## Фрагмент документа
------------------------------------------------
А… что теперь вспоминать? Гвозди на пожарище собирать. Все сгорело! Вся наша жизнь… все наше пропало… Строили… строили… Сашка на целину ездил. Там коммунизм строил! Светлое будущее. Говорил, что в палатках зимой спали, без спальных мешков. В своей одежде. Руки там себе обморозил… Но все равно гордился! «Вьется дорога длинная, / Здравствуй, земля целинная!» Был у него партбилет, красная книжечка с Лениным, дорогая ему. Депутат и стахановец, как и я. Прошла жизнь, пролетела. Следа нет, уже не найдешь… Вчера три часа стояла в очереди за молоком – и мне не хватило. Немецкую посылку в дом принесли с подарками: крупа, шоколад, мыло… Победителям – от побежденных. Мне немецкой посылки не надо. Не-е-е… не взяла.
Ну что ты сделаешь? Так и быть… Все можно пережить, кроме смерти. Смерть не переживешь… Тридцать лет Сашка на мебельной фабрике отбарабанил. Нагорбатился. Год назад проводили его на пенсию. Часы подарили. Но без работы он не остался. Люди шли и шли с заказами. Та-а-ак… А все равно был невеселый. Скучный. Бриться перестал. Тридцать лет на одной фабрике, считай, полжизни! Там уже дом родной. С фабрики ему и гроб привезли. Богатый гроб! Весь блестел, а внутри в бархате. В таких теперь только бандитов хоронят и генералов. Все руками трогали – невидаль! Когда из барака гроб выносили, посыпали зерно на порог. Так надо, чтобы живым было легче оставаться. Наши старые обычаи… Поставили гроб во дворе… Кто-то из родственников попросил: «Люди добрые простите». – «Бог простит», – отвечали все. А что прощать? Жили дружно, одной семьей. У тебя нет – я дам, у меня не стало – ты принесешь. Любили наши праздники. Строили социализм, а теперь говорят по радио, что социализм кончился. А мы… а мы остались…
Поезда стучат… стучат… Чужие люди, что вам надо? Что? Одинаковой смерти нет… Я первого сына в Сибири родила, дифтерит хоп – и задавил. Все равно живу. Вчера к Сашке на могилку сбегала, посидела с ним. Рассказала, как Лизка плакала. Билась о гроб головой. Любовь годков не считает…
Помрем… и все хорошо будет…
О шепоте и крике… и восторге
– Мой праздник… Седьмое ноября… Большое, яркое… Самое яркое впечатление моего детства – военный парад на Красной площади…
Я у папы на плечах, а к руке у меня привязан красный шарик. В небе над колоннами громадные портреты Ленина и Сталина… Маркса… гирлянды и букеты из красных, голубых, желтых шариков. Красный цвет. Любимый, самый любимый. Цвет революции, цвет пролитой во имя ее крови… Великая Октябрьская революция! Это сейчас: военный переворот… большевистский заговор… русская катастрофа… Ленин – немецкий агент, а революцию сделали дезертиры и упившаяся матросня. Я закрываю уши, не желаю слышать! Выше моих сил… Всю жизнь я прожила с верой: мы самые счастливые, родились в невиданной и прекрасной стране. Другой такой страны нет! У нас есть Красная площадь, там на Спасской башне бьют куранты, по которым сверяют время во всем мире. Так говорил мне папа… и мама, и бабушка… «День седьмого ноября – красный день календаря…» Перед этим мы долго не ложились спать, всей семьей делали цветы из жатой бумаги, вырезали из картона сердечки. Раскрашивали. Утром мама и бабушка оставались дома, готовили праздничный обед. Гости в этот день приходили обязательно. Они приносили в сетке коробку с тортом и вино… целлофановых пакетов тогда еще не было… Бабушка пекла свои знаменитые пирожки с капустой и грибами, а мама колдовала над салатом «оливье» и варила всенепременный холодец. А я – с папой!
------------------------------------------------
## Исходные записи
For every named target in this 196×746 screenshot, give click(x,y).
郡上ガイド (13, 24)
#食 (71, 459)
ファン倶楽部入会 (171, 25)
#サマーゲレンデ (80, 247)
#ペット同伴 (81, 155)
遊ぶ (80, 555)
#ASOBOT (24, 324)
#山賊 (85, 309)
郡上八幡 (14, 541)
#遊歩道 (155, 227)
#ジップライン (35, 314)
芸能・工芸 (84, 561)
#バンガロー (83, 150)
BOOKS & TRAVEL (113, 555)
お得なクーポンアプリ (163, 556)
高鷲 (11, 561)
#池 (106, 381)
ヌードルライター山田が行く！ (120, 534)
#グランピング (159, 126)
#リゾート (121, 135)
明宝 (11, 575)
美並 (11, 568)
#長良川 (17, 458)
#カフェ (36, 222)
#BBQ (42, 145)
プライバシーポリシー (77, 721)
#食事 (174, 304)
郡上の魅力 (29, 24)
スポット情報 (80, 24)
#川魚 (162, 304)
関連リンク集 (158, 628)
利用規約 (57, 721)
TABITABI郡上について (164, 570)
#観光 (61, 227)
------------------------------------------------
## Что требуется
Верните дословную копию части отрывка воспоминаний, начиная со слов «А… что теперь» и далее вплоть до слов «Не-е-е… не взяла.» включительно.

## Ответ на задание
А… что теперь вспоминать? Гвозди на пожарище собирать. Все сгорело! Вся наша жизнь… все наше пропало… Строили… строили… Сашка на целину ездил. Там коммунизм строил! Светлое будущее. Говорил, что в палатках зимой спали, без спальных мешков. В своей одежде. Руки там себе обморозил… Но все равно гордился! «Вьется дорога длинная, / Здравствуй, земля целинная!» Был у него партбилет, красная книжечка с Лениным, дорогая ему. Депутат и стахановец, как и я. Прошла жизнь, пролетела. Следа нет, уже не найдешь… Вчера три часа стояла в очереди за молоком – и мне не хватило. Немецкую посылку в дом принесли с подарками: крупа, шоколад, мыло… Победителям – от побежденных. Мне немецкой посылки не надо. Не-е-е… не взяла.